| name | triton-kernel |
| description | Write optimized Triton GPU kernels for deep learning operations. Covers the full spectrum from basic vector ops to Flash Attention, persistent matmul, fused normalization, quantized GEMM, and memory-efficient patterns. |
| user-invocable | true |
Writing Optimized Triton GPU Kernels
Targets: Triton >= 2.1, any GPU with tl.dot support (SM70+/CDNA2+)
Core Patterns (always apply)
Kernel structure: Use @triton.jit decorator. Get block ID with tl.program_id(axis). Compute element offsets with tl.arange(0, BLOCK_SIZE). Build mask = offsets < n_elements for all loads/stores.
Block sizes: Strongly prefer powers of two (required for tl.arange; non-power-of-two may work but can reduce performance). Declare as tl.constexpr parameters. Use @triton.autotune to sweep BLOCK_SIZE_M/N/K configs per hardware.
Memory hierarchy: Keep intermediates in SRAM via block-level reductions (tl.sum, tl.max) before writing to global memory. Fuse multiple pointwise ops into one kernel to avoid DRAM round-trips.
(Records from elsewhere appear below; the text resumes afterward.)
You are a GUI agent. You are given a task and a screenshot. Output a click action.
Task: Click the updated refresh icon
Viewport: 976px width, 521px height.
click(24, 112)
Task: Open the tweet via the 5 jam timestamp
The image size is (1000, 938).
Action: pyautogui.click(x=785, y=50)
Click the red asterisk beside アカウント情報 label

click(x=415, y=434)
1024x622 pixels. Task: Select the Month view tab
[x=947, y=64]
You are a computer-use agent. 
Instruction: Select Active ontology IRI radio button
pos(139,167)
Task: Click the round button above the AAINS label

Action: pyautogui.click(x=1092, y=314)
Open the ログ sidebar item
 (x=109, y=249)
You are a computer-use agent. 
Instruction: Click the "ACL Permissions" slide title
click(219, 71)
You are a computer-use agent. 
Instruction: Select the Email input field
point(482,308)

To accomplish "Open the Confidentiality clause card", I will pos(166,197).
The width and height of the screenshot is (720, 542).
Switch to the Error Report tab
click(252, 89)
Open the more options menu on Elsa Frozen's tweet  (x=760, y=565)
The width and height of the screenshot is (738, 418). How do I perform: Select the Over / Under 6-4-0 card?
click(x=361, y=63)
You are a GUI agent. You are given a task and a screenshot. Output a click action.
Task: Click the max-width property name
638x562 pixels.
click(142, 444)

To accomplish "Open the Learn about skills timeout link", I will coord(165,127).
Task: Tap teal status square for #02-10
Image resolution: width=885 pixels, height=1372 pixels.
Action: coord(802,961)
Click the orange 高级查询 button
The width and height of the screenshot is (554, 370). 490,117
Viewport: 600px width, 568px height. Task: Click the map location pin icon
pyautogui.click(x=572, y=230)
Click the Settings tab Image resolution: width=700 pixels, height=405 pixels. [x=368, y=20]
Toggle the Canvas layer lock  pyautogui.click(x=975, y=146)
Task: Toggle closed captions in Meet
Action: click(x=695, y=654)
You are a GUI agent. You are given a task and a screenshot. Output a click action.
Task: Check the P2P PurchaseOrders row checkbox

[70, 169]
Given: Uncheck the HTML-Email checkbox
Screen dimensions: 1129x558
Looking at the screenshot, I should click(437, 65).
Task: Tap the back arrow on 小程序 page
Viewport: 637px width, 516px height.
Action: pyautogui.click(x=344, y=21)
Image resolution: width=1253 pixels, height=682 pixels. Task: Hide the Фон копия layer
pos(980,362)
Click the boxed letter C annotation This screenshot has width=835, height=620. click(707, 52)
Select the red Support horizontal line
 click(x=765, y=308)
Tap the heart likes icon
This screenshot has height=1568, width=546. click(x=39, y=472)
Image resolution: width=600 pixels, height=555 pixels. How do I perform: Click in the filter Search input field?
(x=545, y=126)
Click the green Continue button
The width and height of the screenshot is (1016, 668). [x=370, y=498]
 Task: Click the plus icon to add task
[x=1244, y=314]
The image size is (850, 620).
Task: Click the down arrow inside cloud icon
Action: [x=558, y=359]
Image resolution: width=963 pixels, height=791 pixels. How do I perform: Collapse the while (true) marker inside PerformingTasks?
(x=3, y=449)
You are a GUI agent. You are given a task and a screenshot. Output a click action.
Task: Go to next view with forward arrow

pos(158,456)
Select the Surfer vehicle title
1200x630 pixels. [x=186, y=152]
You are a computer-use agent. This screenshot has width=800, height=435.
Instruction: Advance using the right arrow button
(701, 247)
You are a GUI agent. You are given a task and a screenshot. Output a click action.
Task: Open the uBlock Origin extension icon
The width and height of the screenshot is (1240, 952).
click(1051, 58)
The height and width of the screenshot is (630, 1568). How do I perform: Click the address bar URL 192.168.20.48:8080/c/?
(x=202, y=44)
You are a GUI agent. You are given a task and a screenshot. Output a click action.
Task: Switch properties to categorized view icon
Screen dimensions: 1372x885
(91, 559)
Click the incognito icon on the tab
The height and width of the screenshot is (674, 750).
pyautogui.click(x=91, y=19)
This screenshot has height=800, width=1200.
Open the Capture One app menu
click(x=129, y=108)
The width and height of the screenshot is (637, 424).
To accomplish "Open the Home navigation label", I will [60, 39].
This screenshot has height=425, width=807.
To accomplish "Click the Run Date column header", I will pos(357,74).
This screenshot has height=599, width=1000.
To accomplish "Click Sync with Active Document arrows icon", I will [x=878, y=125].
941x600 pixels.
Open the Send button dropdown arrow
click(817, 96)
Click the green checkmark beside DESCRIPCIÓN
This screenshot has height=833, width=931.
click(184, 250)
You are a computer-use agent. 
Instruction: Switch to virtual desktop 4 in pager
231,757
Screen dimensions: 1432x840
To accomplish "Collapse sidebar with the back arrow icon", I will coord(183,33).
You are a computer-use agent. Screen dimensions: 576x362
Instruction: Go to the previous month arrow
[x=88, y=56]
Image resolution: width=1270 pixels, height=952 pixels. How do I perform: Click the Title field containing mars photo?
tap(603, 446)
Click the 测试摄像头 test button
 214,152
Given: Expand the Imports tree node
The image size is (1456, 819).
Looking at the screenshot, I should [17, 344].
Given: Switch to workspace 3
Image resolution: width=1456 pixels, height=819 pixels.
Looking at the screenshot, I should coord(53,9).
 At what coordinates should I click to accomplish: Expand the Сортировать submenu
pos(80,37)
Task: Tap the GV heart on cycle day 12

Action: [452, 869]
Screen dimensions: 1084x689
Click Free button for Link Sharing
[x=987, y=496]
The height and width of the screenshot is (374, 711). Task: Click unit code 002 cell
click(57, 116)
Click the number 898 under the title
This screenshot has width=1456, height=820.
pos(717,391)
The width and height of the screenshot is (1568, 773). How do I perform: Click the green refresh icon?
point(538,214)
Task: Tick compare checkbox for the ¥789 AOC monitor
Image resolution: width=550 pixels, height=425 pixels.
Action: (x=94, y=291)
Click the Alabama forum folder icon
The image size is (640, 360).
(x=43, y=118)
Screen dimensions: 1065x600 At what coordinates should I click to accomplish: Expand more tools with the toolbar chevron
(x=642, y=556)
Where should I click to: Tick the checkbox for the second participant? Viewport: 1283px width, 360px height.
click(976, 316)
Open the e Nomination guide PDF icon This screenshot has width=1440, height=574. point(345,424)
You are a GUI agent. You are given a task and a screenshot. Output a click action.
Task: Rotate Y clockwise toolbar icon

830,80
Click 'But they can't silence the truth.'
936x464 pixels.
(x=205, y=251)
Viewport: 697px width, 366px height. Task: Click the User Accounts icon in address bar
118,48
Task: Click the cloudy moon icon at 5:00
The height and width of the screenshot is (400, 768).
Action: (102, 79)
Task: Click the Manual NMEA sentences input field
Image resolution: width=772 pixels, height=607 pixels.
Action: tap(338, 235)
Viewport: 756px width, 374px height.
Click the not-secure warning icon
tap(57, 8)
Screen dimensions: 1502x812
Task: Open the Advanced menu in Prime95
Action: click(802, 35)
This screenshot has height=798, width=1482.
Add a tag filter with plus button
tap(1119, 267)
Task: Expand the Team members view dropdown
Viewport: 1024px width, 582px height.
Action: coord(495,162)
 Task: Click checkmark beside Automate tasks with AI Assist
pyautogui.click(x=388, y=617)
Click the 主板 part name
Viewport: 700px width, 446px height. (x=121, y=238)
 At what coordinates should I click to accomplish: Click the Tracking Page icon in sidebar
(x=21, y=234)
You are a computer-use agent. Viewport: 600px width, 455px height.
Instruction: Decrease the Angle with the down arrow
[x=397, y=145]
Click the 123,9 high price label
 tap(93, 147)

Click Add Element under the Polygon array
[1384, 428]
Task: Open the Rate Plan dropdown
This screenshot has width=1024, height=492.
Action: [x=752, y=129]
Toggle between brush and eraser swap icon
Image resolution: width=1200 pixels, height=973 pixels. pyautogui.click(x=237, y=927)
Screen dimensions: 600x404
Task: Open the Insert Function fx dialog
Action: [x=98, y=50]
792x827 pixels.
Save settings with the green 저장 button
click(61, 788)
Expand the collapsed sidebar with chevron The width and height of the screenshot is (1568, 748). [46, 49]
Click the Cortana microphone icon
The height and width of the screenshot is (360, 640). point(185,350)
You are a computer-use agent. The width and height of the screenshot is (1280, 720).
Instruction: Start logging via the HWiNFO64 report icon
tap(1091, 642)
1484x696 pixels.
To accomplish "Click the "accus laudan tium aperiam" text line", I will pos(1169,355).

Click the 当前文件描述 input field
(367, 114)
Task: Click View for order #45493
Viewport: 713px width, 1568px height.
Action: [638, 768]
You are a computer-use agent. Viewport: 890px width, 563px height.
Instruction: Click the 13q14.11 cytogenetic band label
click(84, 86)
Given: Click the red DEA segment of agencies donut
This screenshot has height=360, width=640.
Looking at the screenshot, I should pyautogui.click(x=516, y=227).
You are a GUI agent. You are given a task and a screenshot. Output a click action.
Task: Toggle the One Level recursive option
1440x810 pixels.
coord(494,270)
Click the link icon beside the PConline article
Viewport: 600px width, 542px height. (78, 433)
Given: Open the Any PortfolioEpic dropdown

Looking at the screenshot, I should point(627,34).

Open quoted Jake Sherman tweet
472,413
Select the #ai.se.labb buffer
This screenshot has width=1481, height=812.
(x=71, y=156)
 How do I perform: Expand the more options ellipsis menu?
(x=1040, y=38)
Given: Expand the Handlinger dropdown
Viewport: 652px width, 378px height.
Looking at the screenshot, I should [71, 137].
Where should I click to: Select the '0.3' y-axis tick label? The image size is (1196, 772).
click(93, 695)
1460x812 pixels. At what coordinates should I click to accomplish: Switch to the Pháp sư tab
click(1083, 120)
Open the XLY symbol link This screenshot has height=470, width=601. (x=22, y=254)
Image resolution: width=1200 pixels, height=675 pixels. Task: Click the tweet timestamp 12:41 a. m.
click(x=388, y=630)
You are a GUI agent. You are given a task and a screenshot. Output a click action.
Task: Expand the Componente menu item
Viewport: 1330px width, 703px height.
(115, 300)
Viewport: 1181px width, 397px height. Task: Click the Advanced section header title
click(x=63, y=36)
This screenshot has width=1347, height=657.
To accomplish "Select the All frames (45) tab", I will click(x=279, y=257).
Matmul: Use tl.dot(a, b) for tensor core operations. Always accumulate in tl.float32 when inputs are FP16. For L2 cache locality, use grouped tile ordering via group_id = pid // GROUP_SIZE.
Grid launching: Size grid dynamically: grid = lambda meta: (triton.cdiv(n, meta['BLOCK_SIZE']),).
Masking: ALWAYS mask boundary loads/stores: tl.load(ptr + offs, mask=offs < dim, other=0.0). Missing masks corrupt memory silently.
Benchmarking: Use triton.testing.Benchmark with x_names, x_vals, line_arg, line_vals to compare against PyTorch baselines.
Quick Reference Examples
Fused row-wise softmax — verified, based on official Triton tutorial:
@triton.jit
def fused_softmax(x_ptr, out_ptr, cols, BLOCK: tl.constexpr):
row = tl.program_id(0)
offs = tl.arange(0, BLOCK)
mask = offs < cols
x = tl.load(x_ptr + row * cols + offs, mask=mask, other=-1e9)
x_max = tl.max(x, axis=0)
ex = tl.exp(x - x_max)
out = ex / tl.sum(ex, axis=0)
tl.store(out_ptr + row * cols + offs, out, mask=mask)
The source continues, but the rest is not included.